For Ford, the lab represents a unique, collaborative approach to basic research in the space of advanced automotive battery development.
"We need to be able to test hundreds of chemistries and cell designs, but they have to be tests that can translate from the lab to the production line," said Ted Miller, who manages Ford's battery research. "Ford has battery labs that test and validate production-ready batteries, but nothing this far upstream. This is sorely needed and no one else in the auto industry has anything like it."
The new lab will be available for any firm to use. It will also allow students to use state-of-the-art equipment while working closely with experts.
The Energy Institute envisions the new facility as a safe zone for non-competitive collaboration.
"This is open innovation," said Mark Barteau, the DTE Energy Professor of Advanced Energy Research and director of the Energy Institute. "I believe that cooperation between university researchers and industry is essential to create advances that have real-world impact.
"Better technologies for energy storage are critical, both for making electric vehicles desirable alternatives on a much larger scale, and for seamlessly integrating with the power grid renewable energy resources like solar and wind."

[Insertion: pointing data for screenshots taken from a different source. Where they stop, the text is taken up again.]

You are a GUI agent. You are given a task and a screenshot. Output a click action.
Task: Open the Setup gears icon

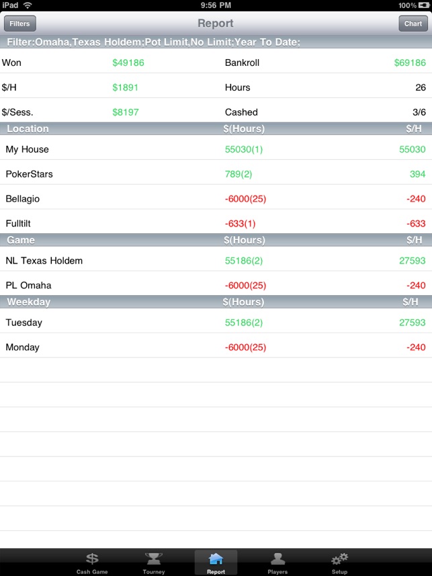[339, 559]
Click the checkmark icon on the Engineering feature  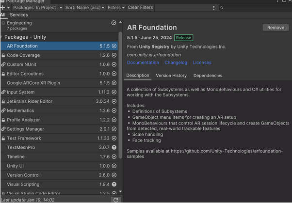pos(114,23)
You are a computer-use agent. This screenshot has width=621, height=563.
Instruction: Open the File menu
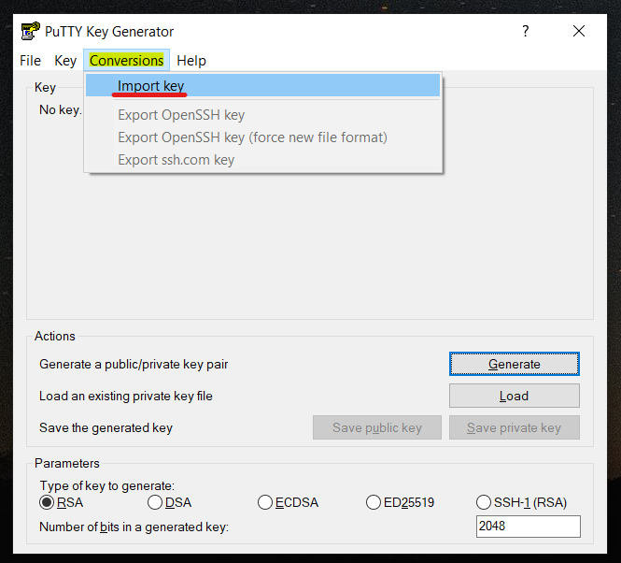[31, 61]
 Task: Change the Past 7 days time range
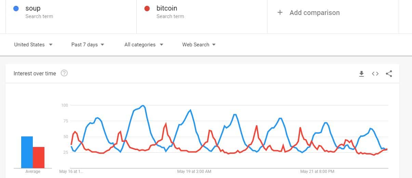tap(88, 45)
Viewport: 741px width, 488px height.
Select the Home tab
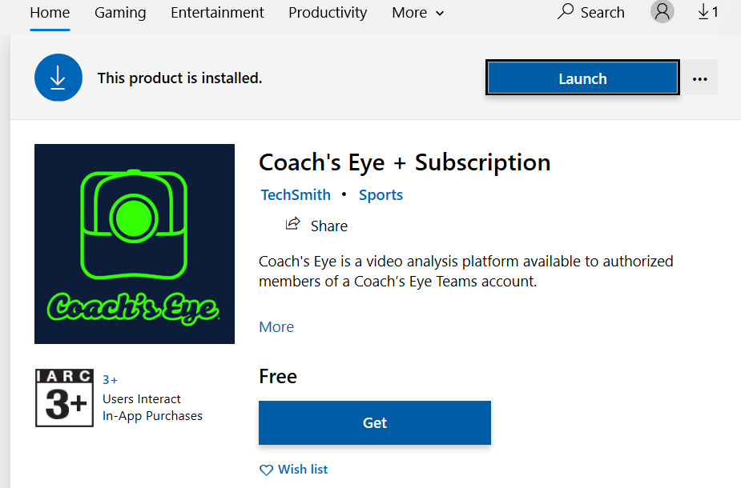pyautogui.click(x=50, y=13)
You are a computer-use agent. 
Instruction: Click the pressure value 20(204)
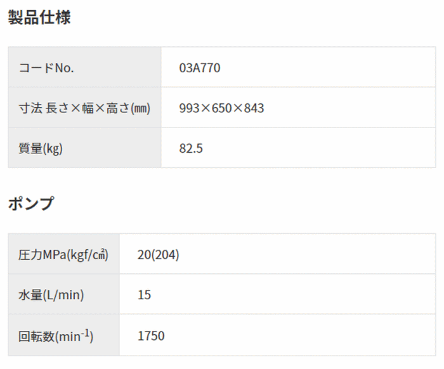159,255
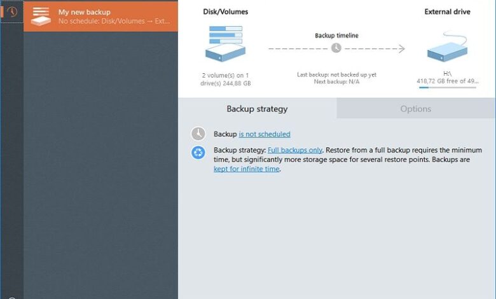This screenshot has height=299, width=496.
Task: Click the external drive free space bar
Action: (x=447, y=88)
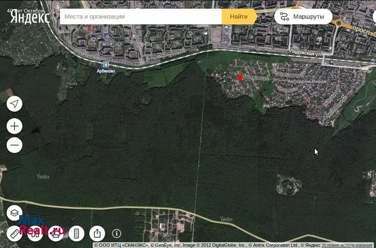Center map on my location arrow
Viewport: 376px width, 248px height.
point(15,104)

The facility will be open to non-automotive battery-makers as well. While prototyping is expected to be a big draw, the testing equipment will offer developers a way to predict how their batteries will fare in regular use and improve on their designs.
The analysis systems will be able to measure the battery while it's running to determine how well it performs under expected operation. Measurements such as strain and temperature can identify mechanical and heat management issues that could decrease the battery's performance and shorten its life.
Developers will also be able to do detailed post-testing analysis, revealing changes to the battery's chemical microstructure after operating.